I was recently lucky enough to spend a day behind the scenes with the reigning champions of BTCC, the Halfords Yuasa team, which dominates the series in its Honda Civic Type R touring cars.
During the race qualifying day, I discovered that the team brings more than 80 tonnes of equipment and 100,000 different components to each race venue. It has 54 full-time staff, 14 of whom work at race weekends and can count former and future F1 pit crew among its number.
Before the start of the season, more than 1000 hours were spent preparing the new Type Rs for the track, with around 50% of the original cars being replaced with race-prepped components.
However, the most surprising insight into the complex, slick official Honda team is that it operates an open-pit set-up during every race weekend.
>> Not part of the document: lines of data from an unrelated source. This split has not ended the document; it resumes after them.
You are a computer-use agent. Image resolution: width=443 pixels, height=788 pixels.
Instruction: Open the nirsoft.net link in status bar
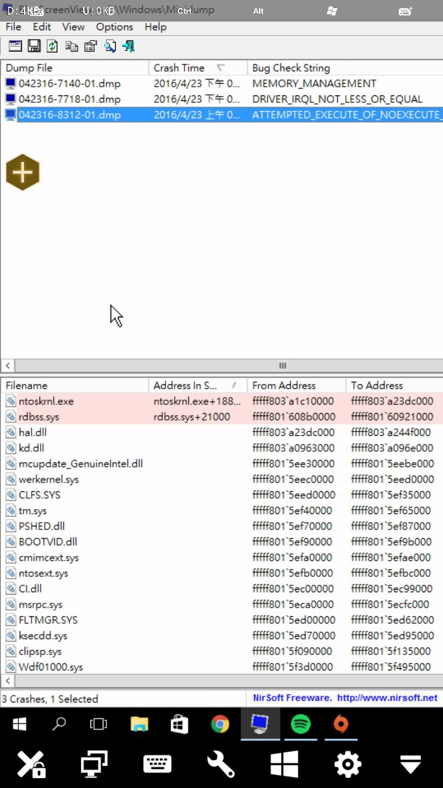pos(387,698)
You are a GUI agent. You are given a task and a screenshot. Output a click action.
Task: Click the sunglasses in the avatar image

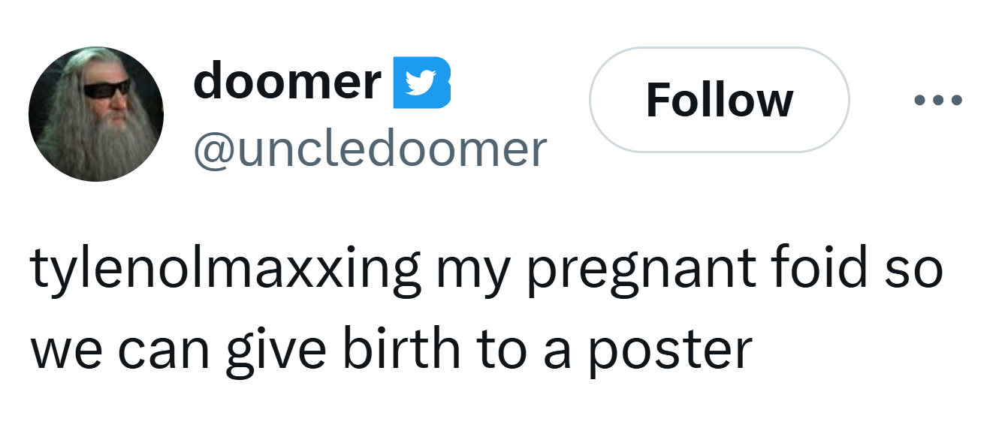106,89
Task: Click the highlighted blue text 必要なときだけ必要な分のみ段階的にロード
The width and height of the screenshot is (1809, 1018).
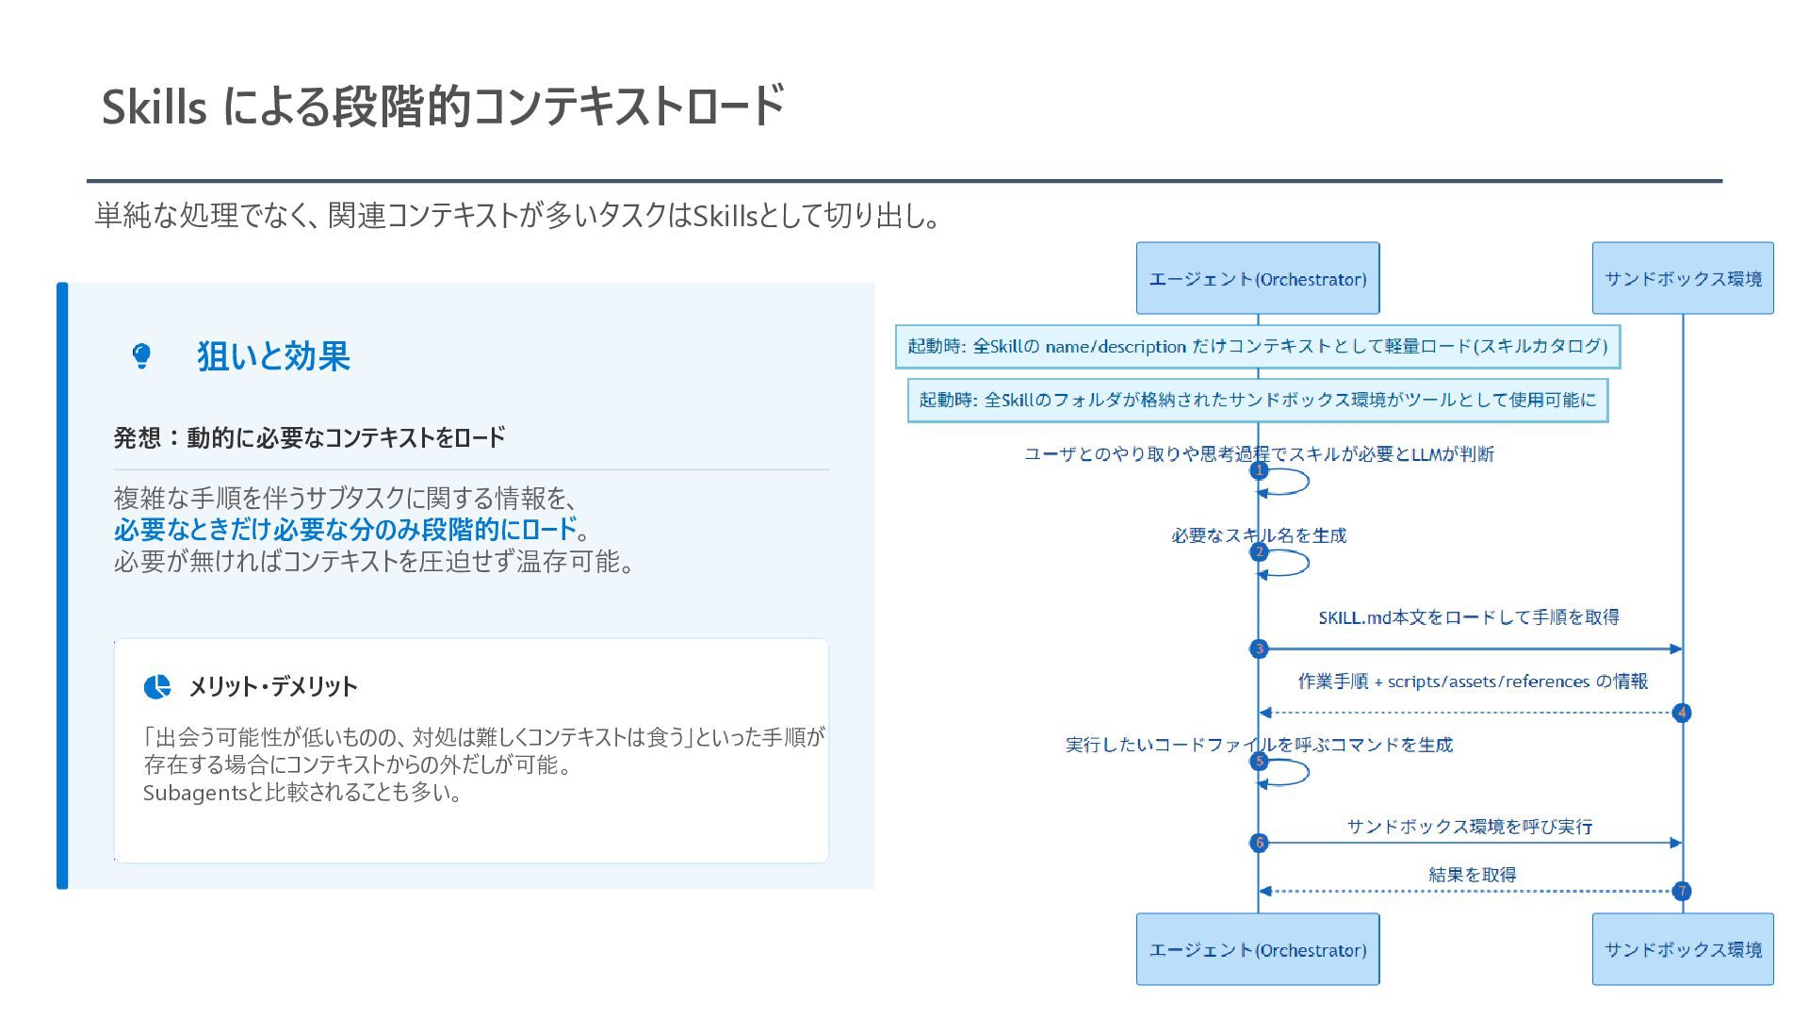Action: (345, 530)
Instead of hiding its pit crew and cars away during qualifying and racing, it overtly invites people to come and watch by creating a viewing gallery half way across the back of its pit garage. A quick stroll along the back of the other pit garages underlined the contrast – all were completely closed off with nothing for prying eyes to see.
Isn’t this asking for trouble? Couldn’t it lead to rivals gaining an advantage that might prevent BTCC veteran Matt Neal from gaining his fiercely desired fourth championship win this year?
Apparently not, according to Richard Tait-Harris, commercial director, with Team Dynamics, the outfit behind Halfords Yuasa Racing. He explained that having a spirit of openness helps to keep the race series competitive.
In fact, Team Dynamics goes even further than this, as Richard reveals: “Other teams pay to have their cars worked up by our experts. For example, Matt Neal’s suspension engineer helps other newer and less experienced teams improve their cars’ suspension so they can become more competitive.
“We’re proud of the level of expertise we have, and are happy to share in this way because the championship needs to stay competitive to ensure it stays successful.”